The dial plate is now finished.
Fig. 3.
The next step is to make the gnomon. For this get a piece of the same zinc plate about six inches by eight. Along one of the shorter sides, about a quarter of an inch from the edge, draw a line A B, making it equal in length to C—60 on the scale of chords. With one leg of the compasses on the point A, and the other opened out to B, draw the arc B C as in [Fig. 3]. Now from the same scale of chords take the length of the latitude of the place, and mark it along the arc B C from B, join A C, from C draw a line at right angles to A B, cutting it in the point D ([Fig. 3]). The triangle A D C will be the gnomon, with the line A D for its base. Cut this triangle out carefully, making the edges quite square. Now you must get a tinman to solder this in its place on the dial-plate, the point A of the gnomon to be at the points A C on the plate, and the line A D along the two lines A H and C G. You must be very careful that the gnomon stands at right angles to the dial-plate.
The dial must be fixed in a sunny spot, if possible in the middle of a large lawn. The best way to do this is to fasten the dial-plate on a square board, which is fastened to a post driven into the ground. The post can be ornamented with rustic work. The dial must be quite level, and the gnomon pointing due north.

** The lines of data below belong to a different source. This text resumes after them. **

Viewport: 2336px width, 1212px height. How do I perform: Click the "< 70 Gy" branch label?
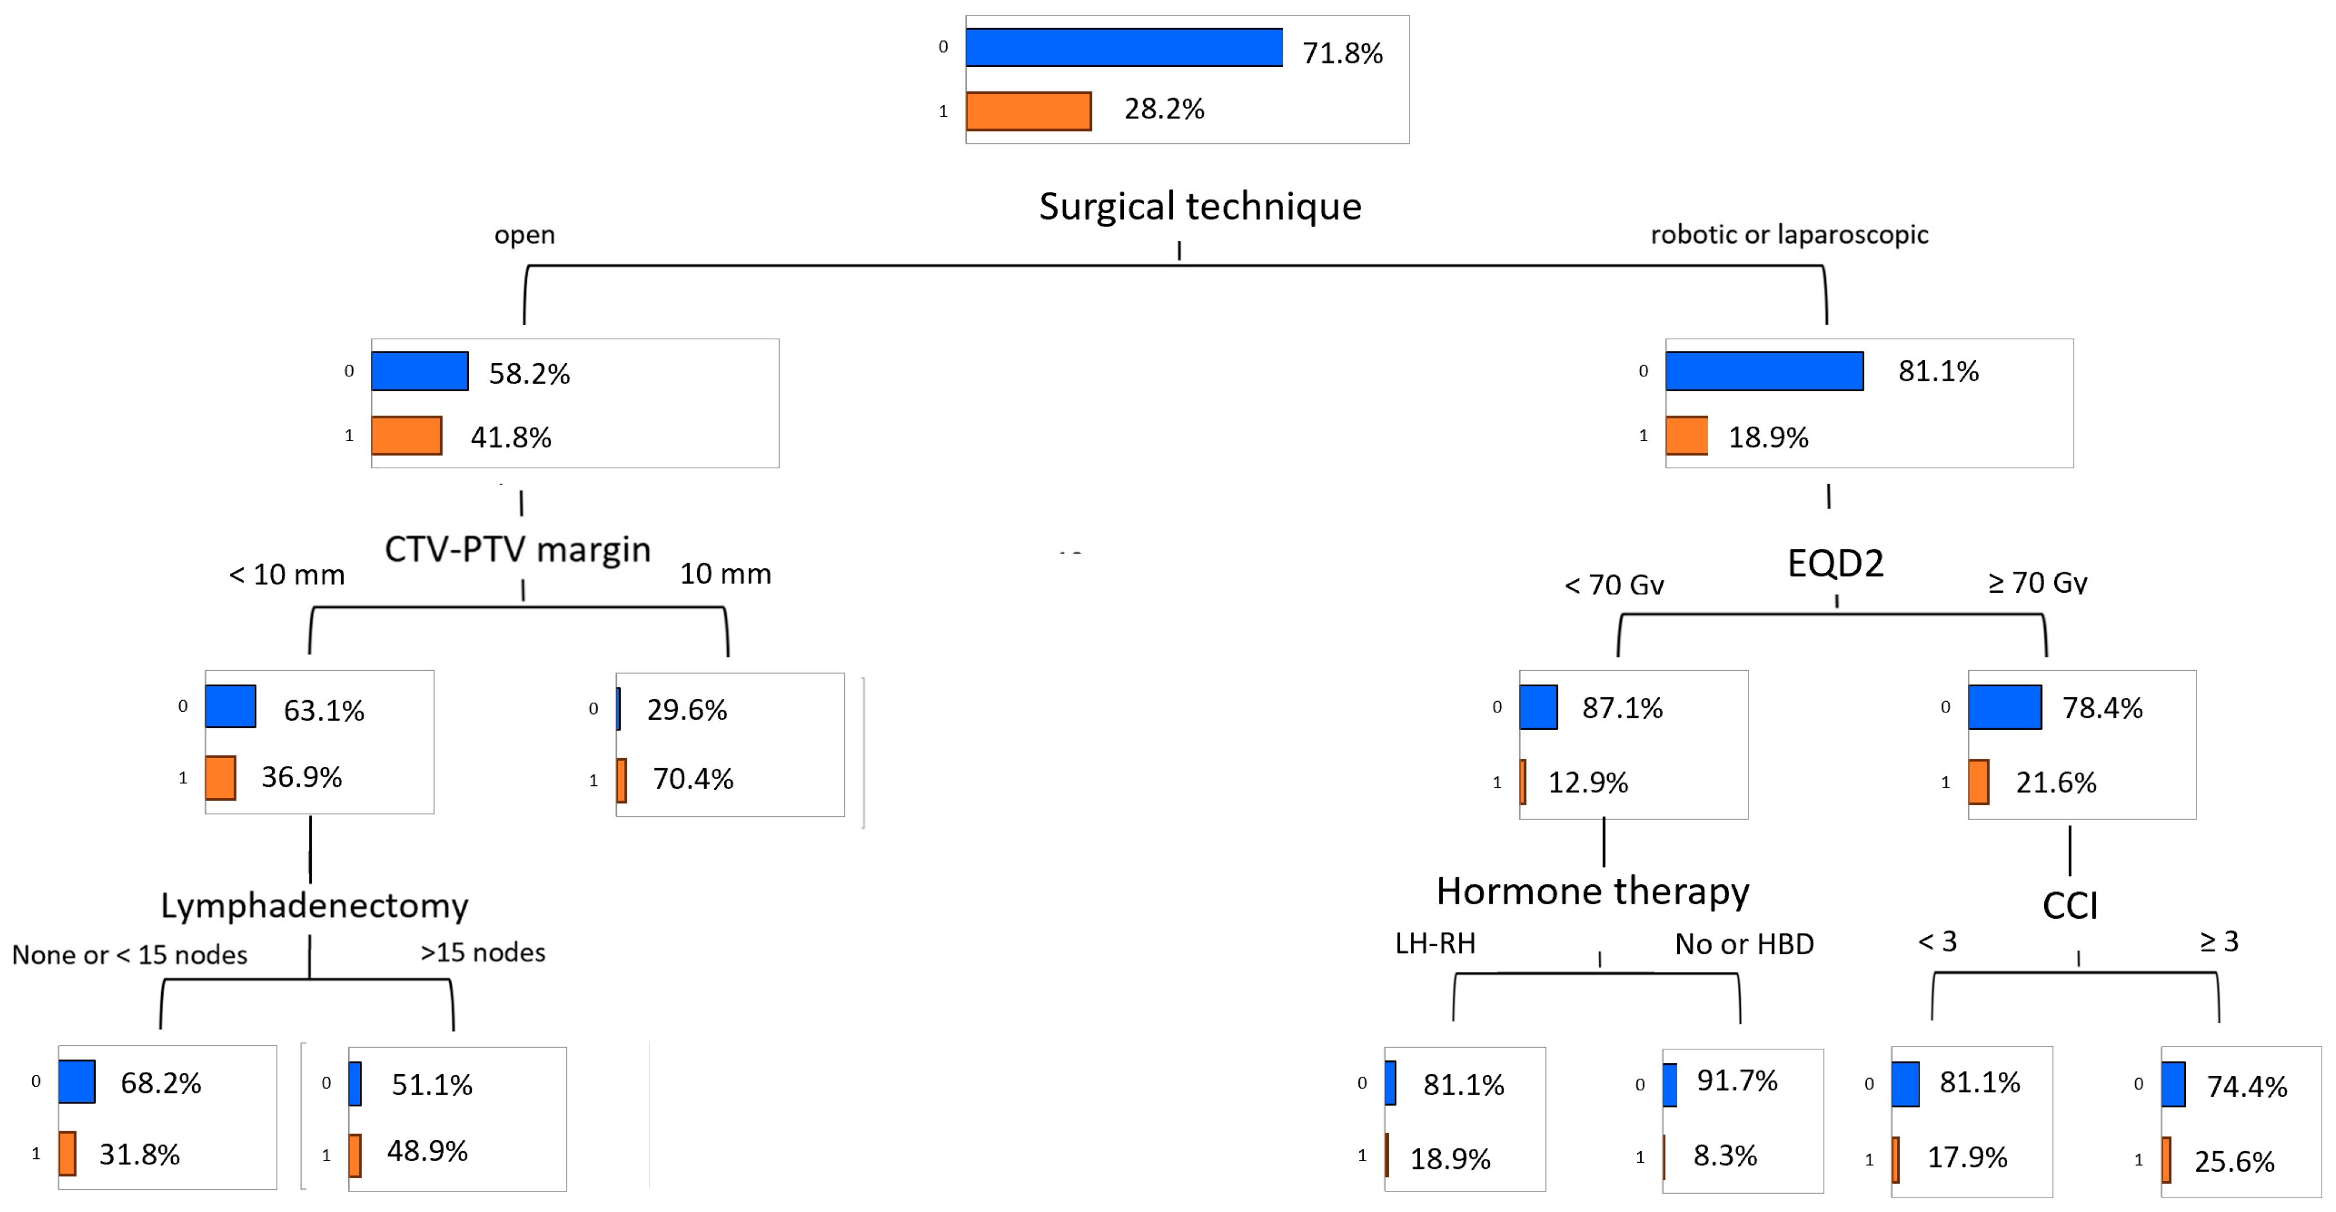tap(1614, 586)
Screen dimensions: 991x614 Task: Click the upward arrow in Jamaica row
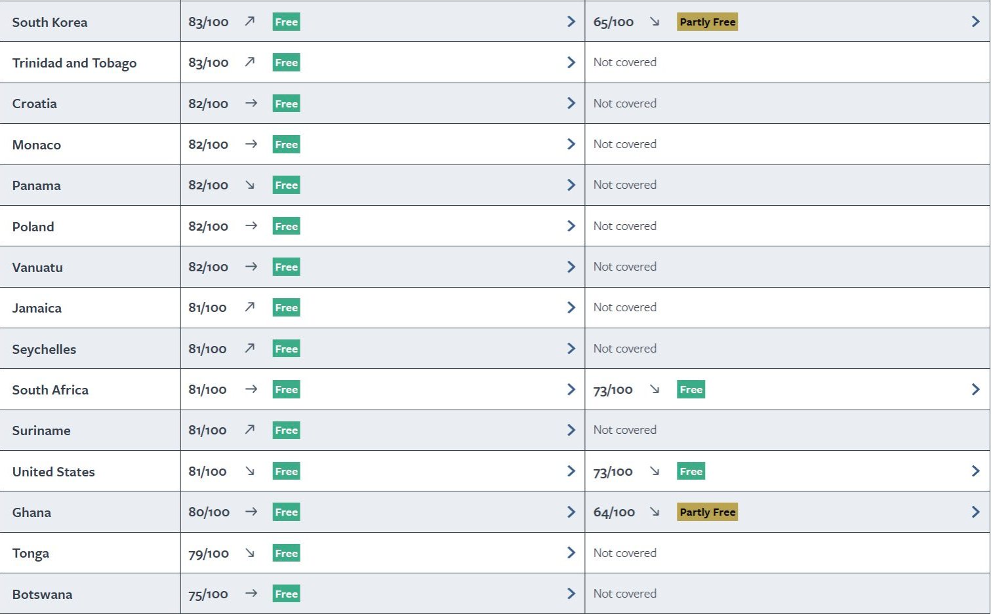click(x=250, y=307)
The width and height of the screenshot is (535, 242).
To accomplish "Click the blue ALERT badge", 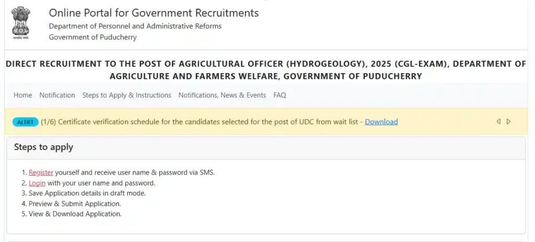I will point(25,122).
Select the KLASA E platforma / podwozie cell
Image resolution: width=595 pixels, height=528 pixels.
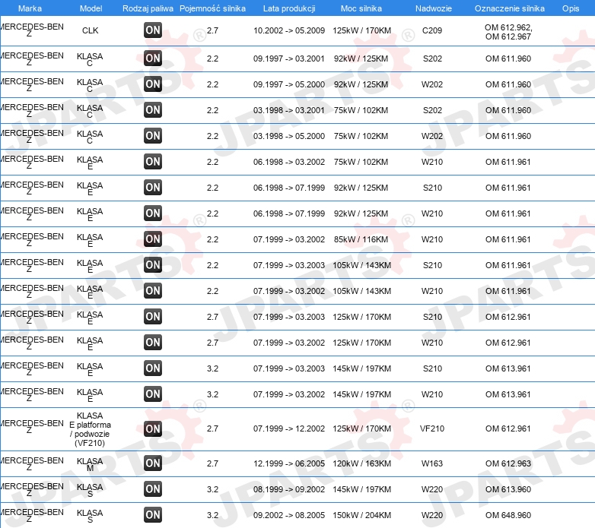[x=90, y=429]
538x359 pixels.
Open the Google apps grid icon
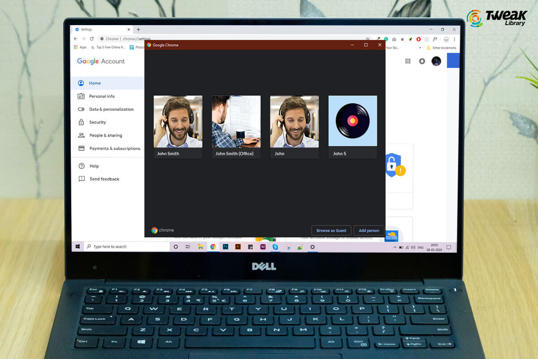tap(408, 61)
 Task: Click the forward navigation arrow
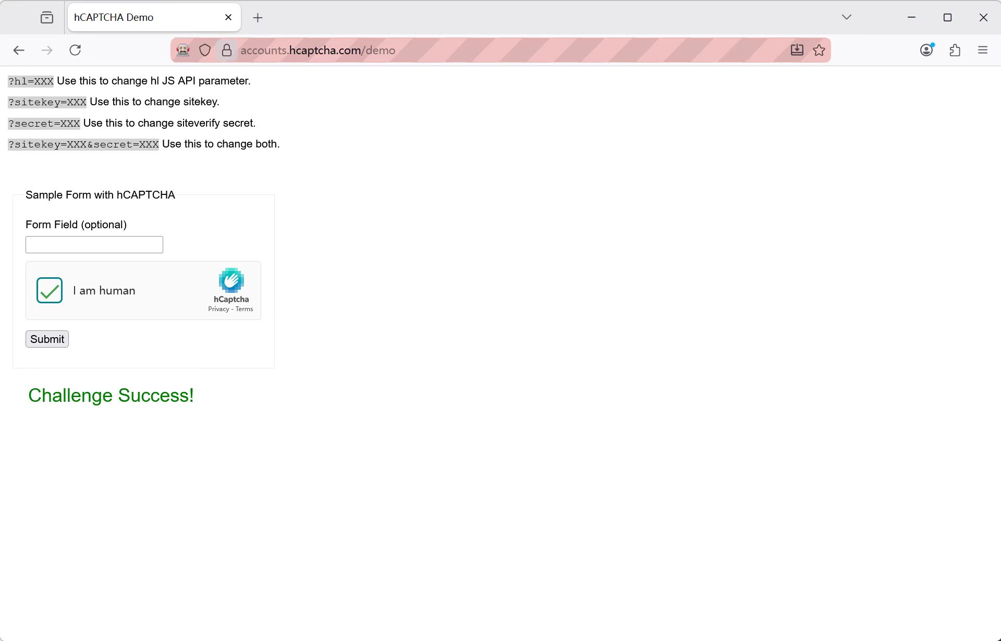pos(47,50)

The line A C of the gnomon being made at the angle from the base equal to the latitude of the place will be parallel to the axis of the earth, and will show the hours correctly both on long and short days, as the sun’s course is at right angles to it. The dial can be made to show quarters or five minutes if you so divide the line of hours on the dial scale. The dial, if placed in an open, sunny spot, will show the hours from sunrise to sunset.
II.—THE EQUATORIAL DIAL.
The horizontal sundial would be suitable for all places north and south of the equator. But in southern latitudes the style must point due south instead of north, and the numbering must be done from right to left instead of from left to right. The method, however, already described would not do for any place situated exactly on the equator. The reason for this is—the style, or gnomon, being parallel to the axis of the earth, it would be horizontal at the equator, and perpendicular at the poles, and the shadow would be parallel to the style at the equator and perpendicular to it at the poles. The style must be regulated in height by the size of the dial-plate, and the length of the line of hours, in the scale, must be regulated by the height of the upper edge of the style from the dial-plate.
Fig. 1
I will now explain the construction of the equatorial dial. The dial-plate is to be cut about eighteen inches long by twelve inches wide. The inner lines are to be drawn all round, about one inch from the edges, as in the dial already described. Divide the dial-plate into two equal parts by a line drawn from points bisecting the long sides, as in [Fig. 1] in the accompanying illustrations. This line is the twelve-o’clock line. The two lines A B and C D are to be drawn parallel to this line, one on each side of and a sixteenth of an inch from it. Before the hour lines can be drawn the style must be made. This must be rectangular in shape, with the long sides equal in length to the twelve-o’clock lines between the inner lines of the plate, and must not, for this size of dial-plate, be more than two inches wide or high. The dialing scale must now be made. It consists only of the line of hours. Draw the two lines O A and O B at right angles to each other, and make each equal in length to the height of the gnomon, or style—viz., two inches. Draw B C parallel to O A, and make it about ten or twelve inches long. Describe the arc A B, with O for the centre, and O A and O B for radii, as in [Fig. 2]. Divide this arc into six equal parts, and draw lines from the point O through the points of division to cut the line B C in the points 1, 2, 3, 4, 5. The six-o’clock point will not be required. This is the line of hours. With your compasses mark on the side lines of the dial-plate, from the points A B and C D, the divisions of the line of hours. Join the corresponding points on each side of the twelve-o’clock line by lines drawn parallel to it. These lines will represent the hours, and are numbered 1 to 5 to the right and 11 to 7 to the left. [Fig. 3] shows this dial.
Fig. 2
Fig. 3
This dial does not show the time before seven o’clock in the morning or after five o’clock in the evening. The reason of this is, the days and nights at the equator being equal—viz., twelve hours each—the sun rises and sets at six o’clock. At six o’clock, the sun being exactly on the horizon, any object placed in the middle of a perfectly horizontal plane would cast an indefinite or unlimited shadow, as the shadow of the upper part would be parallel to the plane, and of course could not meet it. The dial can be made to show any time after six in the morning or before six in the evening by lengthening the dial-plate. [Fig. 4] will show how inconvenient it would be to have a plate to show the time before seven or after five o’clock. In [Fig. 4] the hour from five to six is divided into quarters, and shows that for 5.30 the plate must be about double, and for 5.45 about four times, the length required to show the time between seven and five o’clock. So that a plate about six feet long would be required for a dial having a style two inches high.
Fig. 4
The style is to be soldered to the dial-plate between the two lines A B and C D, and must be equal in thickness to the distance between them. The dial must be set up in a horizontal position with the gnomon directed due north and south.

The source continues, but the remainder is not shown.